And there is ——, where an ancient, unwrinkled child used to talk in gentle, melancholy accents about hell to an assembly of ancient men who sometimes muttered "Felly, felly," as men who had heard it so often that they longed to be there and to taste and to see; where the young men and maidens sang so lustily and well that I wondered the minister never heard them, or, hearing, understood them. To the children, when they listened, his mild ferocity did but put an edge on the bird's-nesting of the day before and the day after. When they did not listen, some of them looked through the windows and saw heaven as fresh and gaudy, in the flowers of a steep garden close by, as in the coloured pictures of apostles and lambs on their bedroom walls; but chiefly in the company of delicate lime trees that stood above the garden, on a grassy breast of land. The fair, untrodden turf below them shone even when the sun was not with it. The foliage of all the limes, in autumn, ripened together to the same hue of gold. It burned and was cool. It flamed and yet had something in it of the dusk. It was the same as when, many years ago, two children saw in it some fellowship with the coloured windows at Llandaff, and with the air of an old library that had "golden silence and golden speech" over the door. And the trees seemed to be a council of blessed creatures devising exquisite enjoyments and plotting to outwit the preacher. They might be not ill-chosen deputies of leisure, health, and contemplation, and all that fair and reverend family. In the cool gloom at the centre of the foliage sat also Mystery, with palms linked before her eyelids, unlinking them but seldom, lest seeing might shut out visions.
CHAPTER II
ENTERING WALES
The best way into Wales is the way you choose, provided that you care. Some may like the sudden modern way of going to sleep at London in a train and remaining asleep on a mountain-side, which has the advantage of being the most expensive and the least surprising way. Some may like to go softly into the land along the Severn, on foot, and going through sheath after sheath of the country, to reach at last the heart of it at peaty Tregaron, or the soul of it on Plynlimmon itself. Or you may go by train at night; and at dawn, on foot, follow a little stream at its own pace and live its fortnight's life from mountain to sea.

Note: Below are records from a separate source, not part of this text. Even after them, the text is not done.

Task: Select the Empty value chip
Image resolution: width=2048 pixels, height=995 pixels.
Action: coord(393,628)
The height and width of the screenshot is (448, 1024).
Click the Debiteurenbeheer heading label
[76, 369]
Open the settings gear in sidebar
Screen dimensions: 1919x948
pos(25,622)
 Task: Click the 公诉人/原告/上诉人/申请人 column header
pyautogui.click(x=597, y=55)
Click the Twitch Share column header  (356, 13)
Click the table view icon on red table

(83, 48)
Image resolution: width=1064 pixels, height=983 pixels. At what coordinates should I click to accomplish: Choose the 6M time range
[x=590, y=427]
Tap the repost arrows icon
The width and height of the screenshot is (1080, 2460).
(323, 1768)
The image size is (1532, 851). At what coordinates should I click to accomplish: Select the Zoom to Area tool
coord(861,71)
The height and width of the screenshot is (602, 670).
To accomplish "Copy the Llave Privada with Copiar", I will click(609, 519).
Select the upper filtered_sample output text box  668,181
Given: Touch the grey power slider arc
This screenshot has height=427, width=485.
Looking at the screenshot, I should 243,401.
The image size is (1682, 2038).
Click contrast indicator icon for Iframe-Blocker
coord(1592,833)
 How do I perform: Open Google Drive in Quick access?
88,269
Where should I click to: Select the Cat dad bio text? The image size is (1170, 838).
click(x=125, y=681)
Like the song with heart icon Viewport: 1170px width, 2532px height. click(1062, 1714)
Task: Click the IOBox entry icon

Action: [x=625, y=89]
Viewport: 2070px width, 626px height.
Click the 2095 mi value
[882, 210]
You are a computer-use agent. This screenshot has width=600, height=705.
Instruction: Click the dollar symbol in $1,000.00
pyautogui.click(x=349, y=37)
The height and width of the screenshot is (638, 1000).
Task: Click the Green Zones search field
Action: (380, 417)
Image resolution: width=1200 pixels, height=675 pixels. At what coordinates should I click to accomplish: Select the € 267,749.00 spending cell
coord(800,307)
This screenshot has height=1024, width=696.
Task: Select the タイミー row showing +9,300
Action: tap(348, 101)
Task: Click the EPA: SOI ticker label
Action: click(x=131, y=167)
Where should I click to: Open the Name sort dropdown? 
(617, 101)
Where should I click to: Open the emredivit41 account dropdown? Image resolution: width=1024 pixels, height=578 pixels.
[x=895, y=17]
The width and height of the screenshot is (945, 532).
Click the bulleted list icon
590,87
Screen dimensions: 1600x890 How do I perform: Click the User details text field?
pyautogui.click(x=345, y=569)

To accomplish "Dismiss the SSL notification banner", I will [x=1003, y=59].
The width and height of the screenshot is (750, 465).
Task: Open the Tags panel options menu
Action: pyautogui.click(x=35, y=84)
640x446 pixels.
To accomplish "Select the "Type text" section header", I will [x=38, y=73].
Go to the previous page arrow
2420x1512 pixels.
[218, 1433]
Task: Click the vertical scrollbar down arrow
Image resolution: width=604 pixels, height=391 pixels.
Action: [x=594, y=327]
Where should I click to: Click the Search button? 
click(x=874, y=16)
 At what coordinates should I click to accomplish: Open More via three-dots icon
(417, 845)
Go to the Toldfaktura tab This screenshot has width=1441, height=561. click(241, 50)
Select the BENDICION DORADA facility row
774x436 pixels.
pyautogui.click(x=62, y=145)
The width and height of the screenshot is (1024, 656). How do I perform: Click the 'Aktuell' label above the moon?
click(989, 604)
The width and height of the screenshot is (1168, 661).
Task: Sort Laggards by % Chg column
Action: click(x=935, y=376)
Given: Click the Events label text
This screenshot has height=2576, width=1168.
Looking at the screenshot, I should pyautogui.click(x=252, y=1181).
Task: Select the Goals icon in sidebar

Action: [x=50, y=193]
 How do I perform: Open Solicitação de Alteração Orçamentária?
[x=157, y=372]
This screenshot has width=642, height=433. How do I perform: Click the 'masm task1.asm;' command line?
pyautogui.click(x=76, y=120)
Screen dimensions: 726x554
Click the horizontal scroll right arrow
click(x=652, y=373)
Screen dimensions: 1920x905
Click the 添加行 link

BREEZY MORNING, LLANDUDNO BAY
Or you may cross the Severn and then the lower Wye, and taking Tredegar and Caerleon alternately, or Rhigws and Landore, or Cardiff and Lantwit, or the Rhondda Valley and the Vale of Neath, and thus sharpening the spirit, as an epicure may sharpen his palate, by opposites, find true Wales everywhere, whether the rivers be ochre and purple with corruption, or still as silver as the fountain dew on the mountain's beard; whether the complexions of the people be pure as those of the young cockle-women of Penclawdd, or as heavily superscribed as those of tin-platers preparing to wash. Or you may get no harm by treading in the footsteps of that warm-blooded antiquarian, Pennant, who wrote at the beginning of his tours in Wales: "With obdurate valour we sustained our independency ... against the power of a kingdom more than twelve times larger than Wales: and at length had the glory of falling, when a divided country, beneath the arms of the most wise and most warlike of the English monarchs." That "we" may have saved the soul even of an antiquarian.
But the entry I best remember and most love was made by a child whom I used to know better than I have known anyone else. He disappeared, after a slow process of evanishment, several years ago: and I will use what I know as if it were my own, since the first person singular will help me to write as if I should never be subjected to the dignity of print,—as if I were addressing, not the general reader, but some one who cared.
At a very early age, I (that is to say, he, bien entendu) often sat in a room in outer London, where I now see that it was probably good to be. It was always October there, and the yellow poplar leaves were always falling. And so also there was always a fire—a casket in which emeralds and sapphires contended with darker spirits continually. Where are the poplars now? Where the leaves which loved the frost that spoiled them at last? Where the emeralds and sapphires—and the child? There were late October twilights that seemed so mighty in their gentleness and so terrible in their silence that they alarmed the child with fear of desolation, until the spell was suspended by lighted lamps and drawn curtains and fearless voices of elder persons, though one could draw the curtains and see the thing still, and oneself, and the very fire, outside in its embrace. And still
The jealous ear of night eave-dropped our talk.